Podkreślił także, że w rozmowach poruszono kwestię poszerzenia Unii. Są oczywiście pewne różnice w filozofii politycznej między obecnym rządem węgierskim, pana premiera Ferenca Gyurcsanyego a rządem Jarosława Kaczyńskiego w Polsce, ale one nie psują generalnie naszych bardzo dobrych stosunków- podkreślił prezydent.
W rozmowie prezydenci poruszyli też temat - jak powiedział L. Kaczyński - "sytuacji licznych przedstawicieli narodu węgierskiego, którzy żyją wokół terytorium należącego dzisiaj do Republiki Węgierskiej". Pod tym względem naród węgierski jest w bezprecedensowej sytuacji w Europie- ocenił polski prezydent.
Prezydenci podpisali deklarację, w której napisali m.in., że "spotykając się w Warszawie w przededniu 50. rocznicy podpisania Traktatów Rzymskich, które do dziś stanowią fundament procesu integracji europejskiej, Prezydenci Polski i Węgier, Lech Kaczyński i Lßszló Sólyom, podkreślają wkład Narodu Polskiego i Węgierskiego w zjednoczenie Europy".

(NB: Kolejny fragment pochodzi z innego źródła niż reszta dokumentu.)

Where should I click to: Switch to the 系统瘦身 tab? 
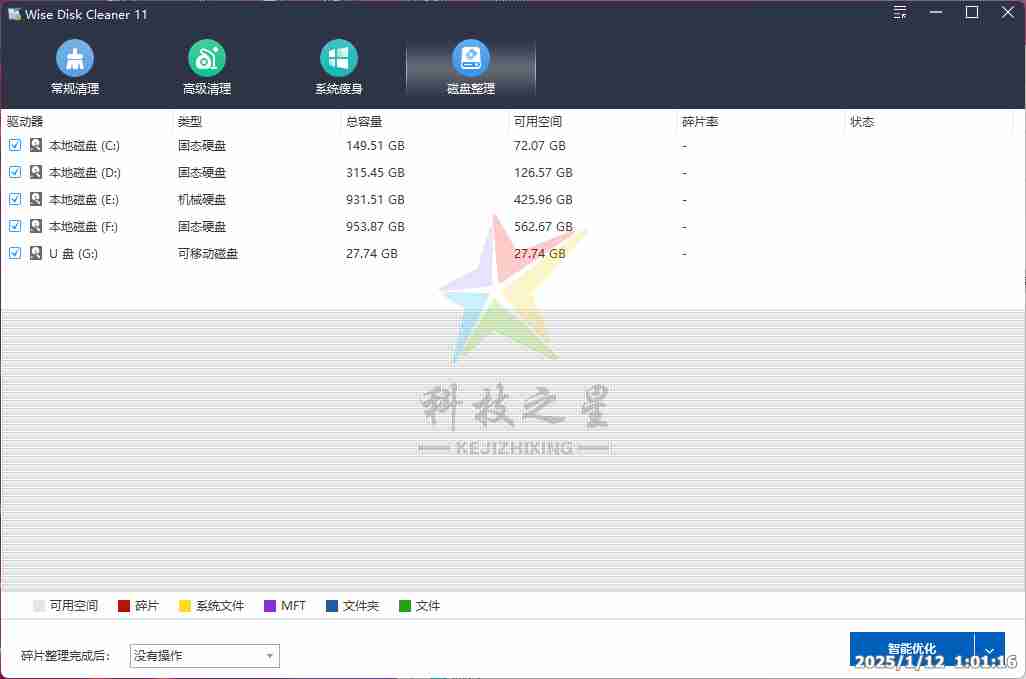click(338, 66)
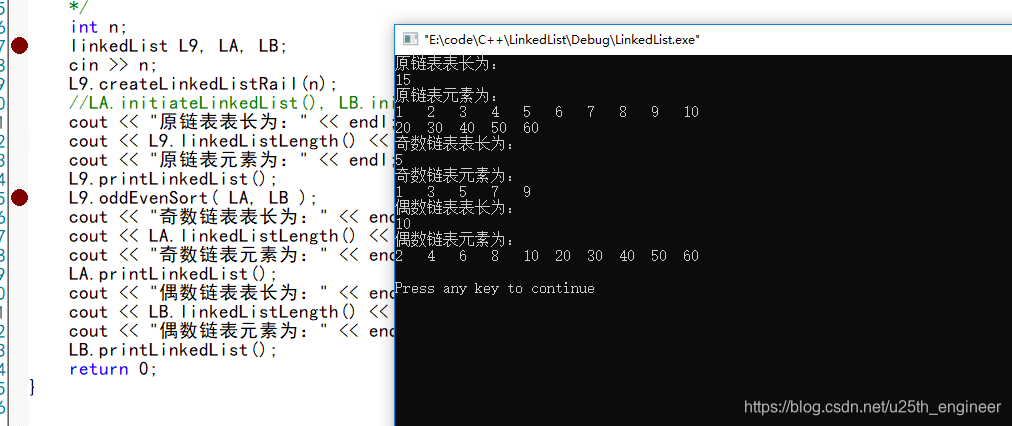
Task: Click the closing brace of the function
Action: (34, 387)
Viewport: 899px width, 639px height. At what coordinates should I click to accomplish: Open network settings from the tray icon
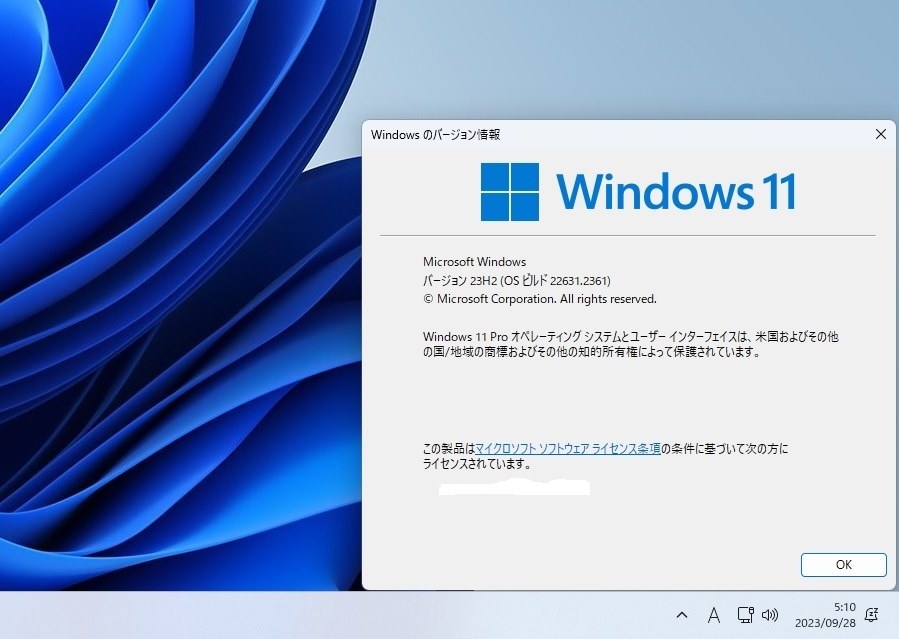(744, 615)
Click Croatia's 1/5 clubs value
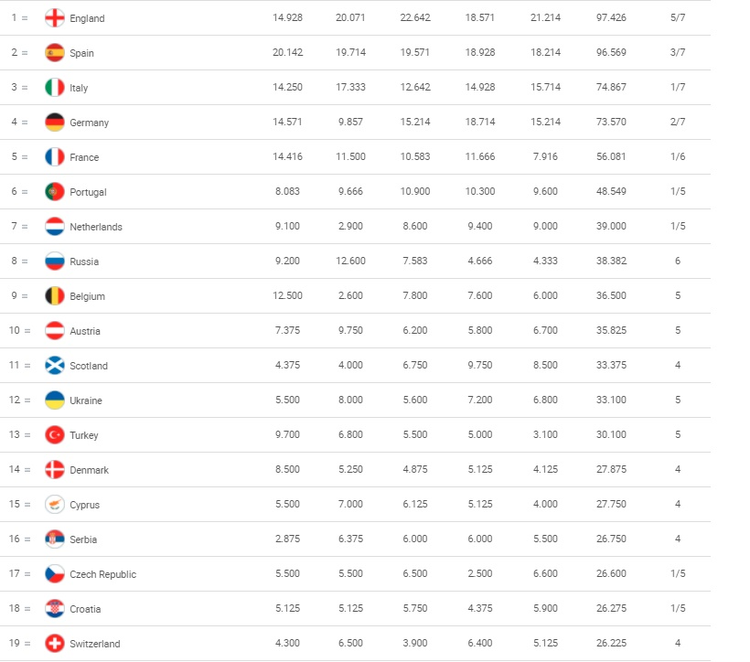 click(x=678, y=608)
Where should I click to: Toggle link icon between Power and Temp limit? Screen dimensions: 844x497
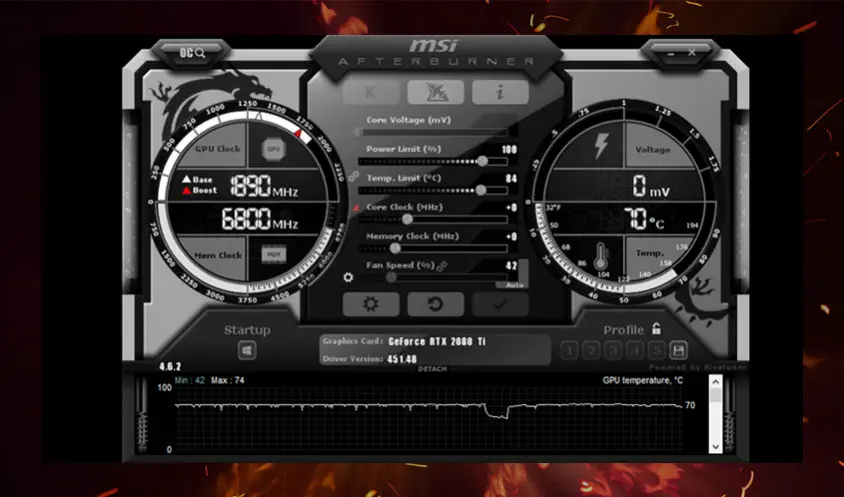click(353, 175)
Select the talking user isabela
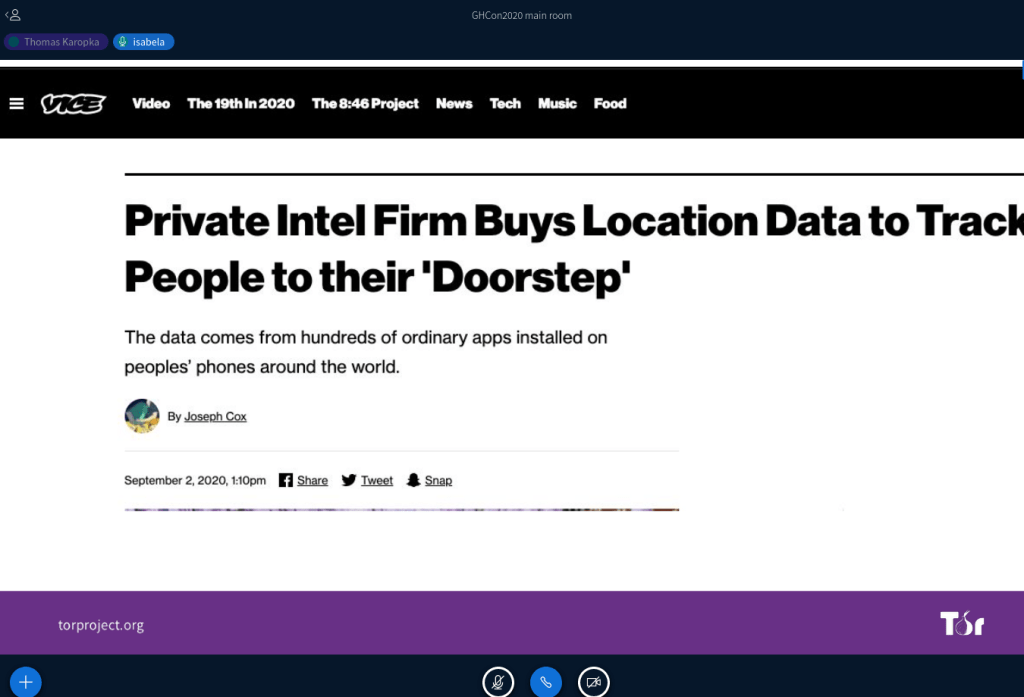This screenshot has height=697, width=1024. 144,42
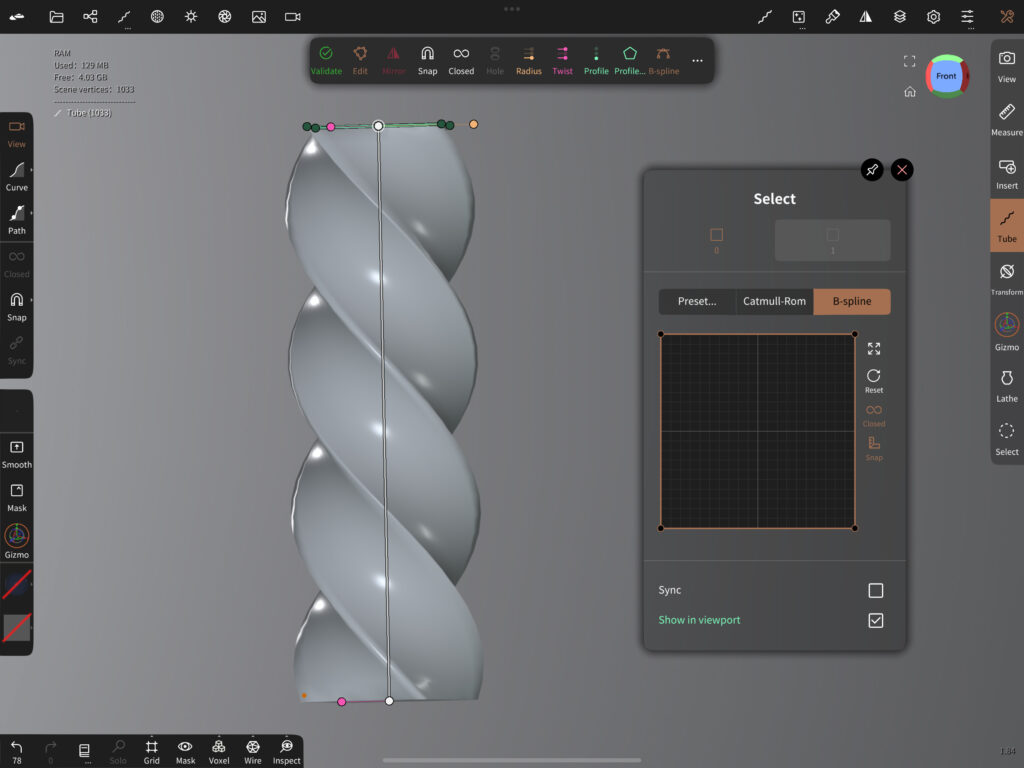
Task: Click the Radius option in tube toolbar
Action: [x=529, y=58]
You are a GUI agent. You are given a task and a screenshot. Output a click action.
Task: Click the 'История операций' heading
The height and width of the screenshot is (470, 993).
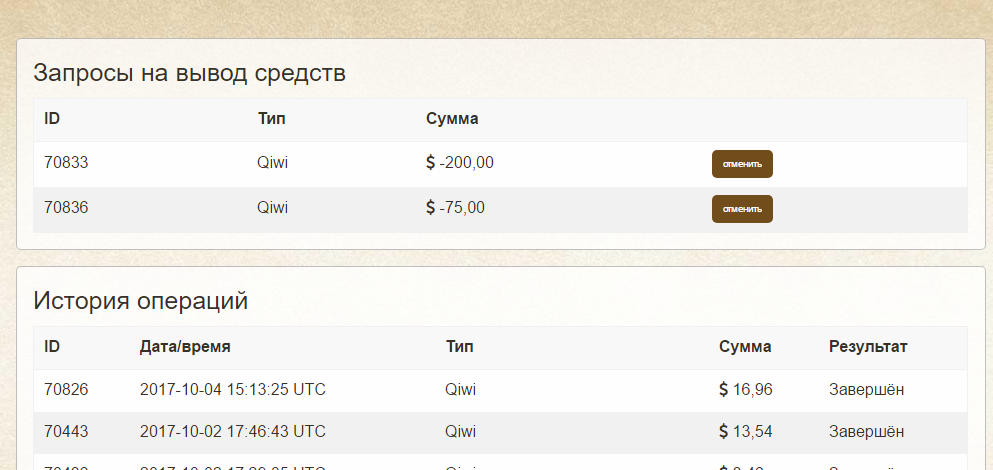tap(141, 300)
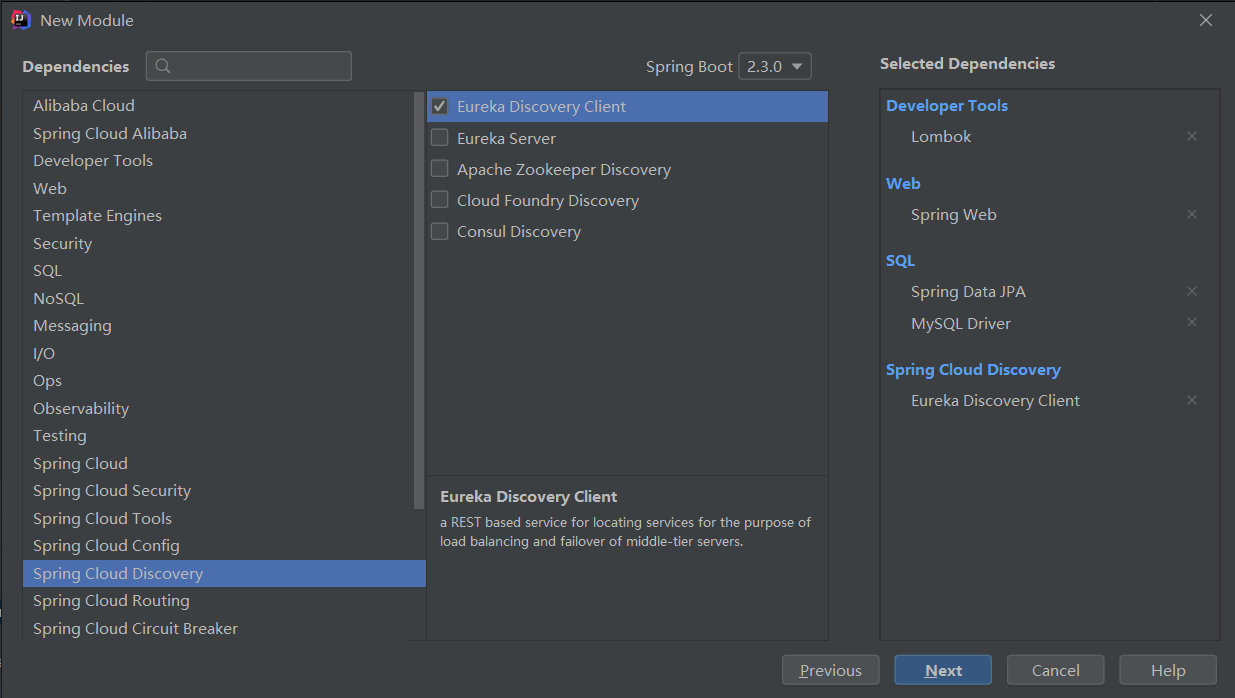Uncheck Eureka Discovery Client checkbox
Image resolution: width=1235 pixels, height=698 pixels.
point(439,107)
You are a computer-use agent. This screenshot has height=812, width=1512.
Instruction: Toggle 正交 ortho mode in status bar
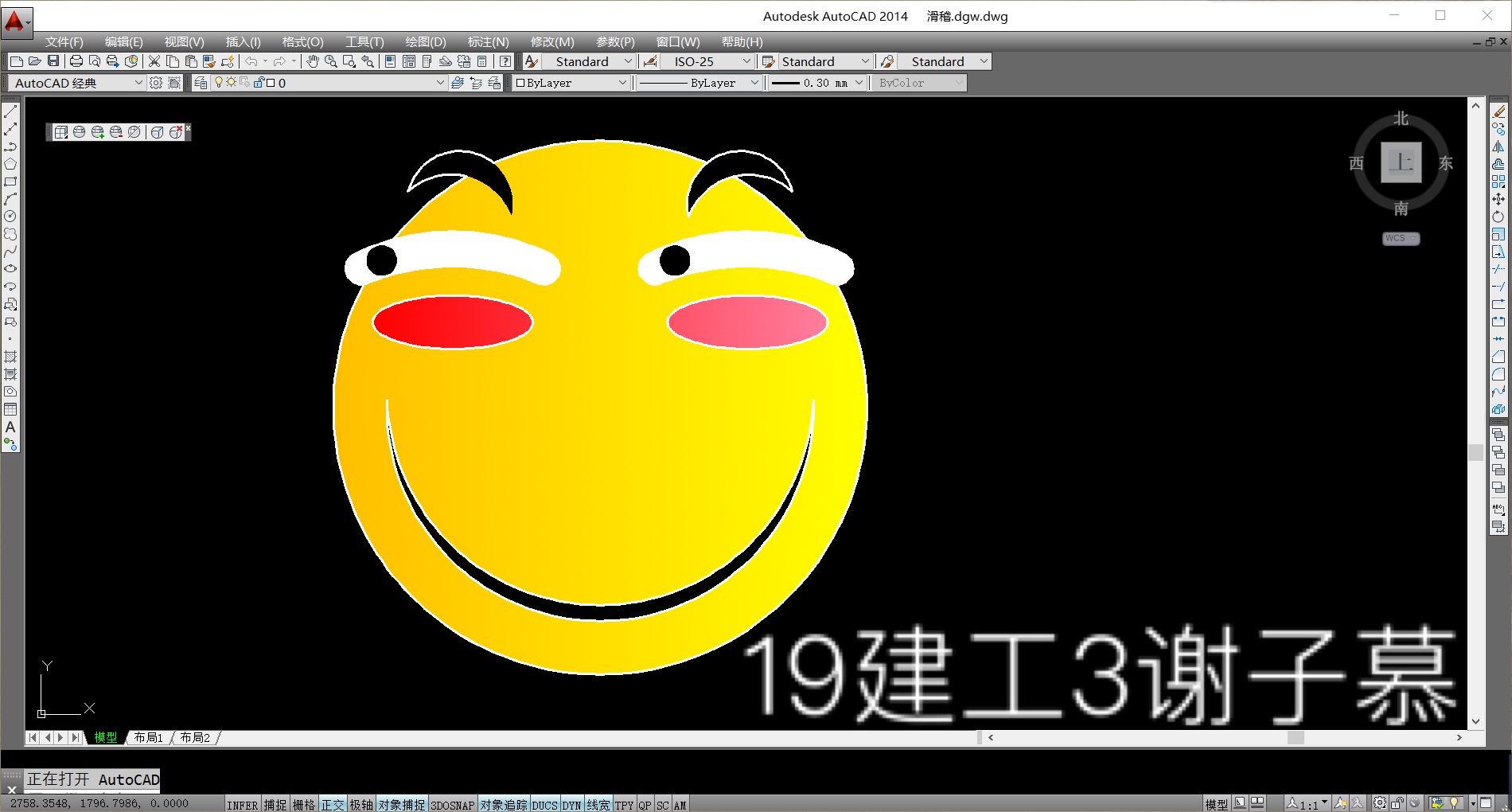333,805
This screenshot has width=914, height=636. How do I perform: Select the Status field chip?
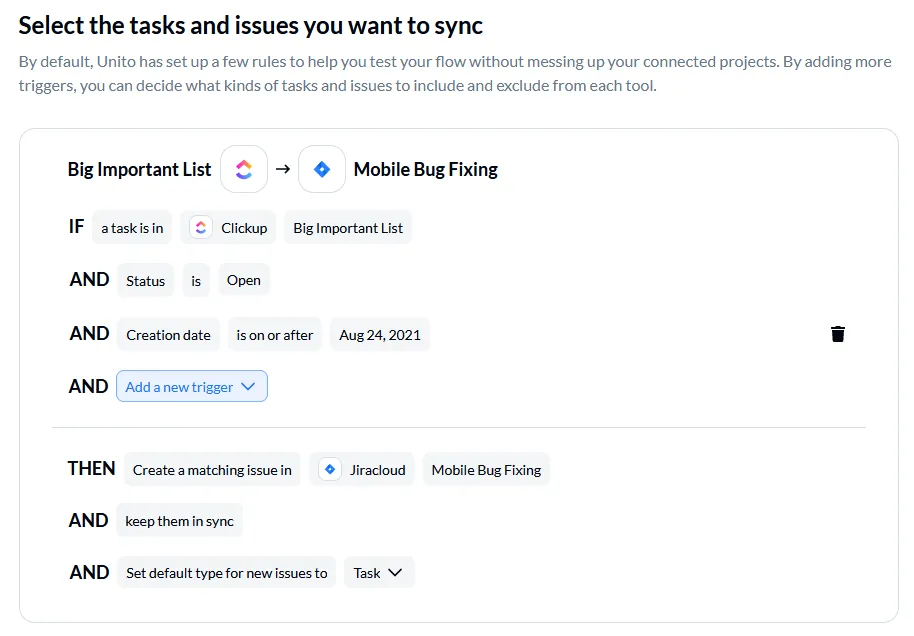pyautogui.click(x=146, y=281)
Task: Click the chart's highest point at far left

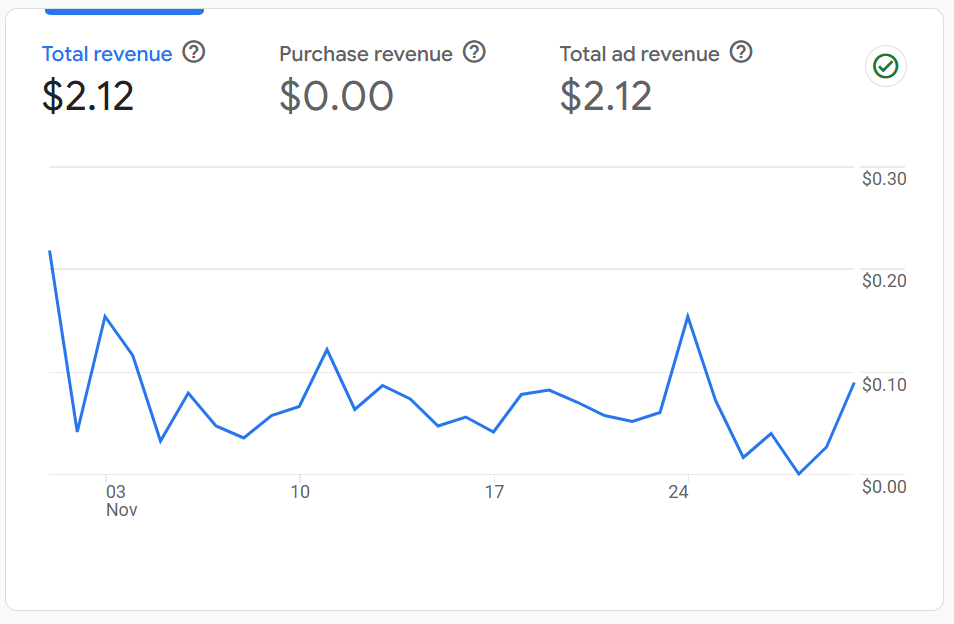Action: (x=50, y=251)
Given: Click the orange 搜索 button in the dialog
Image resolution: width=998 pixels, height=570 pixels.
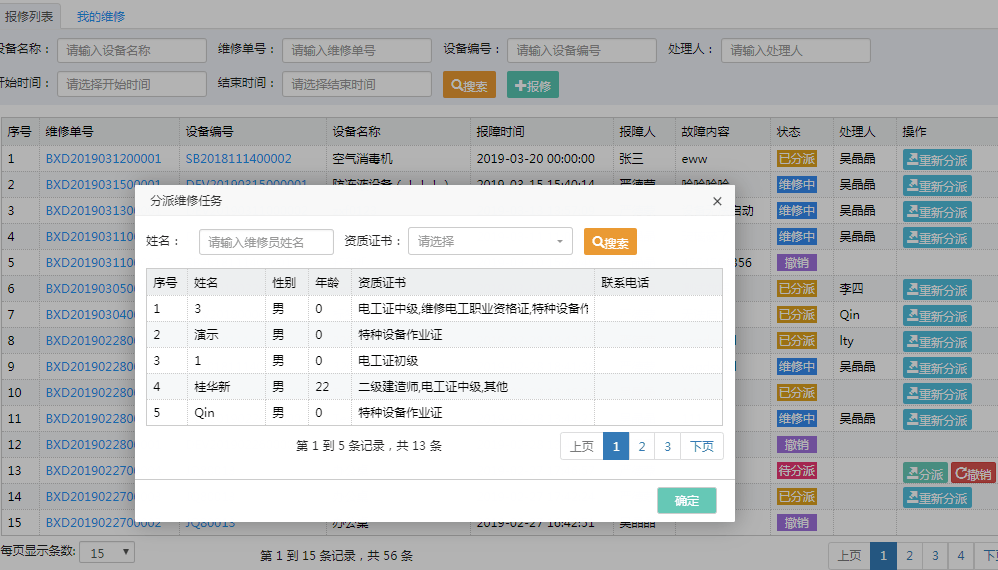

"W poczuciu wspólnoty losów, pamiętając o latach, gdy Polska i Węgry, a także inne państwa Europy Środkowo-Wschodniej pozostawały zamknięte za żelazną kurtyną, prezydenci opowiadają się za otwartym charakterem Unii Europejskiej. Tradycyjna otwartość Europy na świat zewnętrzny służyć będzie rozszerzeniu strefy wolności, bezpieczeństwa, sprawiedliwości i rozwoju" - czytamy w deklaracji.